What to produce →
The data below holds a line containing "Task: Click the yellow" and a line containing "Given: Toggle the Smoothed legend series"; please quote exactly those two lines and every line between them, and nothing else.

= = = =

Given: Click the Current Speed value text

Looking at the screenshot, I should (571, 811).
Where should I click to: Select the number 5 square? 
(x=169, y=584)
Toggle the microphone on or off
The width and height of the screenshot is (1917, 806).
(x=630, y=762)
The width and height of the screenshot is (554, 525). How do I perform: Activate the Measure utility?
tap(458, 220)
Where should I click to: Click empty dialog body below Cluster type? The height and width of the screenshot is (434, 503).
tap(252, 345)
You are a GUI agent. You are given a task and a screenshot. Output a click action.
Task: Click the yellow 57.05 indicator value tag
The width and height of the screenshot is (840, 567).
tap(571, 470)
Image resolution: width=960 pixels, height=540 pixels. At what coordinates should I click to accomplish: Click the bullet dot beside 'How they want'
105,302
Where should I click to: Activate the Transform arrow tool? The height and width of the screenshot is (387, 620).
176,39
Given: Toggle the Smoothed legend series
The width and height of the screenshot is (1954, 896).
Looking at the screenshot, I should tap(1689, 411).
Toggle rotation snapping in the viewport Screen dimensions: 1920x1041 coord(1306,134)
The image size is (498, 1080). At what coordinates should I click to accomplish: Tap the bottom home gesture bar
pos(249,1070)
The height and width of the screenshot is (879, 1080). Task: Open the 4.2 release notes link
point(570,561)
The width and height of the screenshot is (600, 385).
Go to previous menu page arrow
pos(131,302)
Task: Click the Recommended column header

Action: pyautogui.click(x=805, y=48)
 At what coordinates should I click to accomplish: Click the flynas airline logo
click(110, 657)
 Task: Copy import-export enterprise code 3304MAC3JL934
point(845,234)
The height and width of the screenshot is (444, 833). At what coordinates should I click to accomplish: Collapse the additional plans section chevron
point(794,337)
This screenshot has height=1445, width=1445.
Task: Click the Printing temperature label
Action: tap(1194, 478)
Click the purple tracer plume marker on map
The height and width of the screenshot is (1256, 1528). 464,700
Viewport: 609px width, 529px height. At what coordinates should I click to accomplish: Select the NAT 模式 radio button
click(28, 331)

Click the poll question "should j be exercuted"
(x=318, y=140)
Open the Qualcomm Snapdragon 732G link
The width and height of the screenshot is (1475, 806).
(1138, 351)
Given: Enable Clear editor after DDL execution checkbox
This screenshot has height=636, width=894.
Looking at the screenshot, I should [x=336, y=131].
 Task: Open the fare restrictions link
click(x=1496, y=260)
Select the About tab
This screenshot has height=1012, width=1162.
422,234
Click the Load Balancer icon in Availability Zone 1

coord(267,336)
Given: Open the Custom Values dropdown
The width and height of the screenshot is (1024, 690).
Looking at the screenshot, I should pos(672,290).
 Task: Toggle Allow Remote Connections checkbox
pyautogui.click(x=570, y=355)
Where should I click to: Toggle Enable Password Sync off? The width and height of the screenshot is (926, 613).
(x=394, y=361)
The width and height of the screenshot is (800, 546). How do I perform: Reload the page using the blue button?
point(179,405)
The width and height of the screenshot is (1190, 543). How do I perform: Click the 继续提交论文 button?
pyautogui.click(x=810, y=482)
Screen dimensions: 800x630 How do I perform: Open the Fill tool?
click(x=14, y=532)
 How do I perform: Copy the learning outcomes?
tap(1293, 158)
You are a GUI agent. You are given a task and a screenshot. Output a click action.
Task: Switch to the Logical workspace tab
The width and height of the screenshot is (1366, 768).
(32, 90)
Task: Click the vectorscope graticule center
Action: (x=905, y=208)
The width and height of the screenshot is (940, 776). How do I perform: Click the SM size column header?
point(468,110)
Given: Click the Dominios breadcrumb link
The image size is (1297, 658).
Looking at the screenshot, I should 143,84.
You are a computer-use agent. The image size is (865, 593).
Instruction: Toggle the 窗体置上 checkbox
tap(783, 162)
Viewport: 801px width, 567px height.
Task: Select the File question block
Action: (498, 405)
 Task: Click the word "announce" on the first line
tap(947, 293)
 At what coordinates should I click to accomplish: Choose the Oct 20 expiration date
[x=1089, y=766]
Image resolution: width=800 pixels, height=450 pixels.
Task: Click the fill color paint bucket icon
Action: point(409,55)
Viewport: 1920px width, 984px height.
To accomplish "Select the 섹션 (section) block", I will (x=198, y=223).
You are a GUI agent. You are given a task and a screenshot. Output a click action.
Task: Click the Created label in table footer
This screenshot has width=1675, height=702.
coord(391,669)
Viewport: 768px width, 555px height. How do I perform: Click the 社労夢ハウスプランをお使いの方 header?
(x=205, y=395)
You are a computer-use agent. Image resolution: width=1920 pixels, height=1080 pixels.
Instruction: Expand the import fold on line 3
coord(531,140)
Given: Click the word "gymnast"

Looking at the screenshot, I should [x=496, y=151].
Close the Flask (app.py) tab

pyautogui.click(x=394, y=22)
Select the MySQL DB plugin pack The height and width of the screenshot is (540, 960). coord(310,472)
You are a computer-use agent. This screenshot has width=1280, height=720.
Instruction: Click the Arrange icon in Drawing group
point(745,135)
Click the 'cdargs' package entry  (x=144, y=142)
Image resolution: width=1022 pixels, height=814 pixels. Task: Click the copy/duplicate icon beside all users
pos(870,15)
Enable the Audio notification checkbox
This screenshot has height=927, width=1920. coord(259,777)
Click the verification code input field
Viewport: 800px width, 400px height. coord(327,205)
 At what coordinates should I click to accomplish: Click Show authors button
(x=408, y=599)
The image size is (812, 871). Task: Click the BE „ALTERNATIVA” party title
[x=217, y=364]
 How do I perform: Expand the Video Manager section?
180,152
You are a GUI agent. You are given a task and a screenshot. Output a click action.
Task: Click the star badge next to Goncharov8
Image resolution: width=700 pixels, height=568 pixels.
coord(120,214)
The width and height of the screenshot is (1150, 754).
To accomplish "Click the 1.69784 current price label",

= = = =

Response below →
Task: Click the yellow 57.05 indicator value tag
The width and height of the screenshot is (840, 567).
tap(571, 470)
Image resolution: width=960 pixels, height=540 pixels. At what coordinates should I click to accomplish: Click the bullet dot beside 'How they want'
105,302
Where should I click to: Activate the Transform arrow tool? The height and width of the screenshot is (387, 620).
176,39
Given: Toggle the Smoothed legend series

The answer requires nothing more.